Tilquin (or Gueuzerie Tilquin) is a Belgian lambic beer blendery based in Bierghes, founded in 2009 by Pierre Tilquin. Tilquin is the only lambic blendery in the mainly French-speaking, southern region of Wallonia. In addition, Tilquin is the only blendery that is allowed to blend one, two, and three-year-old lambics with wort acquired from Boon, Lindemans, Girardin, and Cantillon breweries.

== History==
The brewery was founded in 2009 by Pierre Tilquin, a bioengineer and holder of a PhD in statistical genetics. Prior to opening the blendery, he studied brewing science in Leuven, apprenticed at some of the major breweries in Belgium, including Huyghe Brewery, 3 Fonteinen and Cantillon.

Tilquin produces blends of one, two, and three-year-old lambics with wort acquired from Boon, Lindemans, Girardin, and Cantillon for the Oude Gueuze Tilquin à L'Ancienne. While the first 2010–2011 labeled release of Oude Gueuze was reportedly a blend of just one and two-year-old lambics, all subsequent batches have been blends of one, two, and three-year-old lambics. The first known bottling of the gueuze occurred in December 2010 and was labelled as "1ier soutirage" ("1st racking"). Tilquin has consistently produced lambic blends in 750ml and 375ml bottles for export every year since its opening.

In February 2012, Tilquin introduced its first fruited lambic with the release of a very limited batch of Oude Quetsche Tilquin à L'Ancienne, sold in 750ml bottles. The initial batch was limited to purchases at the brewery, but a second batch produced in January 2013 saw widespread release in Europe and North America later the same year. It was debuted to coincide with the 2013 Toer de Geuze.

In 2012, Gueuzerie Tilquin joined HORAL, the High Council for Artisanal Lambic Beers. Tilquin is the first HORAL member outside of Flanders and lies just 200 m past the language border in the French-speaking municipality of Rebecq.

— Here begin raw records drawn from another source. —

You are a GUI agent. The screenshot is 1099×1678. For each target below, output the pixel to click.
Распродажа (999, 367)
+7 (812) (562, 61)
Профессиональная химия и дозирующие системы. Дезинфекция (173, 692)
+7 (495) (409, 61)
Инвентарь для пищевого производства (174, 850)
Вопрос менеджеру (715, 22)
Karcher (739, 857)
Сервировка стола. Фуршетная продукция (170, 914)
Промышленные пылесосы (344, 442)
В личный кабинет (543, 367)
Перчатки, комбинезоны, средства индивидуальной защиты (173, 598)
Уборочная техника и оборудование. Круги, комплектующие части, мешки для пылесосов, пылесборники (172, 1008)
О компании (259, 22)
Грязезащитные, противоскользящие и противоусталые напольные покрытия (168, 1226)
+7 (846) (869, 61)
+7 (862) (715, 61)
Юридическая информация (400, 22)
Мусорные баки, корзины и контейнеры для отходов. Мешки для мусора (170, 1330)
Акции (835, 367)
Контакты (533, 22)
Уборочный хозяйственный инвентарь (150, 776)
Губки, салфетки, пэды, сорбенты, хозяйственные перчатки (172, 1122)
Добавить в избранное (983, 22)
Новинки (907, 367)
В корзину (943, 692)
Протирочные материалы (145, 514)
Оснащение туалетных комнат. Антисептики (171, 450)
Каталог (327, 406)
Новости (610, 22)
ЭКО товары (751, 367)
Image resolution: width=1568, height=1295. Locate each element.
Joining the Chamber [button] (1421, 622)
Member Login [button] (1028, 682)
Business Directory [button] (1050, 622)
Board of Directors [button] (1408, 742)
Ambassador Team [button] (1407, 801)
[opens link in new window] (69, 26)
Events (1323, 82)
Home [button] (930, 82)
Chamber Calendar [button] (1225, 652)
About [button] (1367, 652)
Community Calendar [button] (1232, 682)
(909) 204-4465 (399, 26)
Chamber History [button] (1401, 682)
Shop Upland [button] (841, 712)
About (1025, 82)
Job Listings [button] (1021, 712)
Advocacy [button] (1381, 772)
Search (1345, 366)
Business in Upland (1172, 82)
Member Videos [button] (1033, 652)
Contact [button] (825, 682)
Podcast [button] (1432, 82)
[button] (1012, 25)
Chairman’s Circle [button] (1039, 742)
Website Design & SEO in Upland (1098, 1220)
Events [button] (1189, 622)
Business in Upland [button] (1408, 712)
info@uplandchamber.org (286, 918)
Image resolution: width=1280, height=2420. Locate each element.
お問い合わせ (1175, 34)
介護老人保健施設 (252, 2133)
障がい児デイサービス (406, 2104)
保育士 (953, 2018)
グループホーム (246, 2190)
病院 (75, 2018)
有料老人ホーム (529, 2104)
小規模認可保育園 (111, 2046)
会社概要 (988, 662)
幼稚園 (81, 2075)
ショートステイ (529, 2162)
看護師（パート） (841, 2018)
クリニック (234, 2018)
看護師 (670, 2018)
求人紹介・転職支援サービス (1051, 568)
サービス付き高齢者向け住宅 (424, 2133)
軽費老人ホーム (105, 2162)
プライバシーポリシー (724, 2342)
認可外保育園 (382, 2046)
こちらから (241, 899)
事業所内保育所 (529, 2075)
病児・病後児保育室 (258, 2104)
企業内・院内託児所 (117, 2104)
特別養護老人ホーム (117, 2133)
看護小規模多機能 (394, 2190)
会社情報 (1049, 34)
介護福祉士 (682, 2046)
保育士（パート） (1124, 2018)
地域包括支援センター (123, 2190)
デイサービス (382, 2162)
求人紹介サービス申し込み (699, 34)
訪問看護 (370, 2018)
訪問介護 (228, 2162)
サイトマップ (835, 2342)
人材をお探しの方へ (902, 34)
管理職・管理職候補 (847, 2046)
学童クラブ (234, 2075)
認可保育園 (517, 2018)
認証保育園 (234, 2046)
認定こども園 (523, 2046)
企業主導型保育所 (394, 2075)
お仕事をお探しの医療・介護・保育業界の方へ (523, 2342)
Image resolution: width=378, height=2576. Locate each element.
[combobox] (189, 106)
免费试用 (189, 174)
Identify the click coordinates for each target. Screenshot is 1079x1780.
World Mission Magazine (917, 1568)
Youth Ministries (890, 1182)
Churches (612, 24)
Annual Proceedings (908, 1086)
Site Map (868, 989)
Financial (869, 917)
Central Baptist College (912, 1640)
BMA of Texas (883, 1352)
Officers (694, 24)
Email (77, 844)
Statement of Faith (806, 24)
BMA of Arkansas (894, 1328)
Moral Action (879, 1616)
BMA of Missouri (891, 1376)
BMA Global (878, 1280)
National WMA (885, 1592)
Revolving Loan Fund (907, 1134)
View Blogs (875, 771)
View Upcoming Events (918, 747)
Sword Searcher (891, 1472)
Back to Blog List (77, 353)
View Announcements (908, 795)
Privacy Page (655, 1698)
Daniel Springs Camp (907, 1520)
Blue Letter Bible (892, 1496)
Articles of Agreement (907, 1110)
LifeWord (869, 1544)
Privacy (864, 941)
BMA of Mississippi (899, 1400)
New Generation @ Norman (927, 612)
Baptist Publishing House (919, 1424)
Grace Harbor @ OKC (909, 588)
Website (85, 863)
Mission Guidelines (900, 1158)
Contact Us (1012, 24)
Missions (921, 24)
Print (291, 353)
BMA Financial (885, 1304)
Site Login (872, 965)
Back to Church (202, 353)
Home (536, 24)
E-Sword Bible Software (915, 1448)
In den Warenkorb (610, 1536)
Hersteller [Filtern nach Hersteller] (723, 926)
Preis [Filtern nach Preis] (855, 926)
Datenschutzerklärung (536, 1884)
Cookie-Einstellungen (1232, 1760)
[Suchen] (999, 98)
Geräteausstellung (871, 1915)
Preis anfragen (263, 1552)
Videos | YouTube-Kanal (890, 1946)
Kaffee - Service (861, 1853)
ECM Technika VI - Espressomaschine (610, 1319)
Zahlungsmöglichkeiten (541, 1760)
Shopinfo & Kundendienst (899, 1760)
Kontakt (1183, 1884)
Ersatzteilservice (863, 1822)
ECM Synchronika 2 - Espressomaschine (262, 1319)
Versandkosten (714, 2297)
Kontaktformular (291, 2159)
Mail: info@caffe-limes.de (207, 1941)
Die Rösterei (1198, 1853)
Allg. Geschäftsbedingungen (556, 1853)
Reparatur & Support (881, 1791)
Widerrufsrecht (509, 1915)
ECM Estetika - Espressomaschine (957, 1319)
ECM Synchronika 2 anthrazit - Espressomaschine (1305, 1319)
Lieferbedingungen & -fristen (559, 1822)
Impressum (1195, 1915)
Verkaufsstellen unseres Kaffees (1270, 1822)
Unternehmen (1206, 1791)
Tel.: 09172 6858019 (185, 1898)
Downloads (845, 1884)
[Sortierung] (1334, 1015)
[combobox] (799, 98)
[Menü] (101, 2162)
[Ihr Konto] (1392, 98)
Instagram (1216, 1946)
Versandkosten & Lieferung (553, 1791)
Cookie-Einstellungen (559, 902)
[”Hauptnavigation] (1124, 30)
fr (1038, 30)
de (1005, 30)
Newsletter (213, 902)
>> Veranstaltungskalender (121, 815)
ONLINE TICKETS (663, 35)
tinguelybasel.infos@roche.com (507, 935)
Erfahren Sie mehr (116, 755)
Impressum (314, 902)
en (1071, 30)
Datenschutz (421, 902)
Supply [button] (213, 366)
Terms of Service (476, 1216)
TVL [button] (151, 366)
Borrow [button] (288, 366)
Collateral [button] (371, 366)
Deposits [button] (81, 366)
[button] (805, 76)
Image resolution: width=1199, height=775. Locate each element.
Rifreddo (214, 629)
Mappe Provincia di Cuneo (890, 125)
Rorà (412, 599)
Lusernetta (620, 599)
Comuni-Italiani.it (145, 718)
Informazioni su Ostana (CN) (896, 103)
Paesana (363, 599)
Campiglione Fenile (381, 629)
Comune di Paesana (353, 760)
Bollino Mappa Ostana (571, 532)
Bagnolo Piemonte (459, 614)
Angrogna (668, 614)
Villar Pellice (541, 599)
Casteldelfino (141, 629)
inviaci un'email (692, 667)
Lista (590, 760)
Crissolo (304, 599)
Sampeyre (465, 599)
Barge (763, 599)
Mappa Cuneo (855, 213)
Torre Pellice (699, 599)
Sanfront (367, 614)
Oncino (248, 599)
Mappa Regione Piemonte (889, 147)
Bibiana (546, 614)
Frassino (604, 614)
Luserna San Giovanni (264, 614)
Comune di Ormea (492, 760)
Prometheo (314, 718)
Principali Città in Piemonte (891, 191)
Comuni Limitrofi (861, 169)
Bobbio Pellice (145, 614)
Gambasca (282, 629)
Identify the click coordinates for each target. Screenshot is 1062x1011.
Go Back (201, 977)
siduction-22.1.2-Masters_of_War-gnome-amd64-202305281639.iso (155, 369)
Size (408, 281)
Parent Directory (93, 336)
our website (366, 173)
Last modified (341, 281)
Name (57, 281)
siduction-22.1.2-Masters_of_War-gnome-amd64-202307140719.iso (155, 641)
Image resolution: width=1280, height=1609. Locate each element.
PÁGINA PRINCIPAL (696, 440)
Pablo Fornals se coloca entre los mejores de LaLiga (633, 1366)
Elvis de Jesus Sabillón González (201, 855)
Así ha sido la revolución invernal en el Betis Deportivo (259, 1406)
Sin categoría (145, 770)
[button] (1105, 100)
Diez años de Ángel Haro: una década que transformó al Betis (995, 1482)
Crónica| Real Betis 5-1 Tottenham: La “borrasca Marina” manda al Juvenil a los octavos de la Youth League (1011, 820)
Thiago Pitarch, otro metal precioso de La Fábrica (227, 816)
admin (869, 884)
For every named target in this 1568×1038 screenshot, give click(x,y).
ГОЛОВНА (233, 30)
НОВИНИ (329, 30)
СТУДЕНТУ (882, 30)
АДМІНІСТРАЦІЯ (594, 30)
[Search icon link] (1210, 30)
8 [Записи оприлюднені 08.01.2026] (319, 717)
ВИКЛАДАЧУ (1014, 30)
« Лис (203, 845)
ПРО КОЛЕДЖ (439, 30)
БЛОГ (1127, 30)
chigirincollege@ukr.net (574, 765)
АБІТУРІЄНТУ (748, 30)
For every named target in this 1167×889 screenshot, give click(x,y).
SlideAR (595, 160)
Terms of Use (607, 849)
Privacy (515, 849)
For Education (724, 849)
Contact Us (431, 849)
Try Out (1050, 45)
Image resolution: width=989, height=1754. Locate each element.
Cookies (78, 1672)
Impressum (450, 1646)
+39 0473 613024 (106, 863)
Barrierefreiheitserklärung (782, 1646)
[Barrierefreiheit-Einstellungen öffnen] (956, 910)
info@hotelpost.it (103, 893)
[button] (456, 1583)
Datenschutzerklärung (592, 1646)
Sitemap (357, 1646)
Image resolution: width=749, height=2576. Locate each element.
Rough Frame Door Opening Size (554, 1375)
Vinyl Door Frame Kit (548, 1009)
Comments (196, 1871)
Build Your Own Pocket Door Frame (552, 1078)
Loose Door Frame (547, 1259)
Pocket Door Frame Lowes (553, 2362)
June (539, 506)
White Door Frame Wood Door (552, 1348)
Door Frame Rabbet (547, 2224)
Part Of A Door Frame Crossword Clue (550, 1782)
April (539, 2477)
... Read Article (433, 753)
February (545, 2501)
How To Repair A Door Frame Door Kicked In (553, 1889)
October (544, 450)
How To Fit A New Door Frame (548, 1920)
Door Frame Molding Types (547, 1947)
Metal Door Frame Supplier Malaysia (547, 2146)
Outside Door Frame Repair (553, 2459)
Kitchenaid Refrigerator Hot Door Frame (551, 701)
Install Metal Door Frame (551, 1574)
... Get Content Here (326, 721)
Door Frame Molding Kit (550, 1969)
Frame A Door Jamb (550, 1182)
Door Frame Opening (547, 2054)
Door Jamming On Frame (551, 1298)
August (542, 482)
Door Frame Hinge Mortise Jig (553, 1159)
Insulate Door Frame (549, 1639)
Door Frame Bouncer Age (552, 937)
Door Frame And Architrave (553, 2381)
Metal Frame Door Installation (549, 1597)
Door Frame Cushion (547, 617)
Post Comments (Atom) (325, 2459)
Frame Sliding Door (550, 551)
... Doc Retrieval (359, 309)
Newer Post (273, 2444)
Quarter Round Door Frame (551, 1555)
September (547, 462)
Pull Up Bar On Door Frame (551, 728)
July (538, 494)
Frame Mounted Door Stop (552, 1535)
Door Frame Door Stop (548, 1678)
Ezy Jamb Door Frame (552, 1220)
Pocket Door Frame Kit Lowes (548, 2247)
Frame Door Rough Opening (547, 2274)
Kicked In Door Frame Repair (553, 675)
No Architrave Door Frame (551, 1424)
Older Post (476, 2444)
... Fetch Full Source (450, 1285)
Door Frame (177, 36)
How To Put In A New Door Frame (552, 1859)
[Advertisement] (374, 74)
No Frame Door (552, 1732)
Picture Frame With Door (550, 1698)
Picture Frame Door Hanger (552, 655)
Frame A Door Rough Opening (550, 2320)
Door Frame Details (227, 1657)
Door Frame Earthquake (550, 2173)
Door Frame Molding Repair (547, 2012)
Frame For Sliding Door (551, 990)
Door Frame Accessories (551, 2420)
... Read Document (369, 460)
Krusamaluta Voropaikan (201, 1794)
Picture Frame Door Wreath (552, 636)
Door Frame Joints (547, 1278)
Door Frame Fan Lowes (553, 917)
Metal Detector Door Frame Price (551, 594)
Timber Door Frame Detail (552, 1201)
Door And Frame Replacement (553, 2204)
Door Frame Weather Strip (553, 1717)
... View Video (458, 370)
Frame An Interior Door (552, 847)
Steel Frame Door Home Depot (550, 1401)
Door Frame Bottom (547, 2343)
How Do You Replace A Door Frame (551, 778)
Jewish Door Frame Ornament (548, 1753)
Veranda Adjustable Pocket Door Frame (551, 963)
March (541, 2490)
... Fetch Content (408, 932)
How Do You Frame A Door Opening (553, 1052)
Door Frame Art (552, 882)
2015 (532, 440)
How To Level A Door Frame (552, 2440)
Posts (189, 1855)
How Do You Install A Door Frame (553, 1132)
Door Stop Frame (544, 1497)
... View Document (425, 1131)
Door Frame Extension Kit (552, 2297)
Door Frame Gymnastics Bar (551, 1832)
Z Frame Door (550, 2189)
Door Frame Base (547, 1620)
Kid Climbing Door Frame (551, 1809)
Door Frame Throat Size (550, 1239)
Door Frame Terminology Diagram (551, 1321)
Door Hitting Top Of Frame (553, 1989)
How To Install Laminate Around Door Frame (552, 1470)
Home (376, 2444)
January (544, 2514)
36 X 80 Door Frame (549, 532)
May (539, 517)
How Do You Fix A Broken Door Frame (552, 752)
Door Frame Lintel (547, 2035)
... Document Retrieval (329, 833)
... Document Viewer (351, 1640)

In March 2015, the Belgian daily newspaper La Capitale reported that 75% of Gueuzerie Tilquin's production was reserved for export, with 40% of that being sent solely to the United States. Tilquin also participated in the 10th anniversary Toer de Geuze in 2015. The weekend also saw the release of Tilquin's second fruited lambic, Oude Mûre Tilquin à l'Ancienne, a lambic fruited with blackberries. In addition to the Toer de Geuze, Tilquin also hosted an English beer festival.

In 2017, Tilquin began to expand their capacity with several more stainless steel tanks. These tanks will be used to continue larger scale production of fruited lambics following the first experimental fruit series.

==Beers==
There are three core blends, with several other limited release gueuze blends, and fruited or wine grape Lambics. Distribution began in the United States in 2017.

- Oude Gueuze Tilquin — (7% alc / vol) A spontaneously fermented beer obtained from the blending of 1, 2 and 3 years old lambics.
- Oude Quetsche Tilquin — (6.4% alc/vol) A spontaneously fermented beer obtained from the fermentation of fresh plums.
- Gueuze Tilquin Van't Vat (draft version) — (5.3% alc/vol) A spontaneously fermented beer obtained from the blending of a low alcohol lambic and sold only in kegs.
- Abricot a L'Ancienne -- (6.3% alc/vol) Apricot Lambic.
- Airelle Sauvage -- (6.5% alc/vol) Lingonberry Lambic.
- Oude Mure -- (6% alc/vol) Blackberry Lambic.
- Peche Jaune -- (7% alc/vol) Peach Lambic.
- Reinette Etoile -- (6.8% alc/vol) Apple Lambic.
- Oude Rhubarbe -- (6.3% alc/vol) Rhubarb Lambic.
- Sureau Rullquin -- (7.3% alc/vol) Elderberry Lambic and Oude Bruin blend.
- Tilquin Gewurtztraminer -- (8.2% alc/vol) Gewurtztraminer wine grape Lambic.
- Tilquin Mourvedre -- (7.7 % alc/vol) Mourvedre wine grape Lambic.
- Tilquin Pinot Gris -- (8.4% alc/vol) Pinot Gris wine grape Lambic.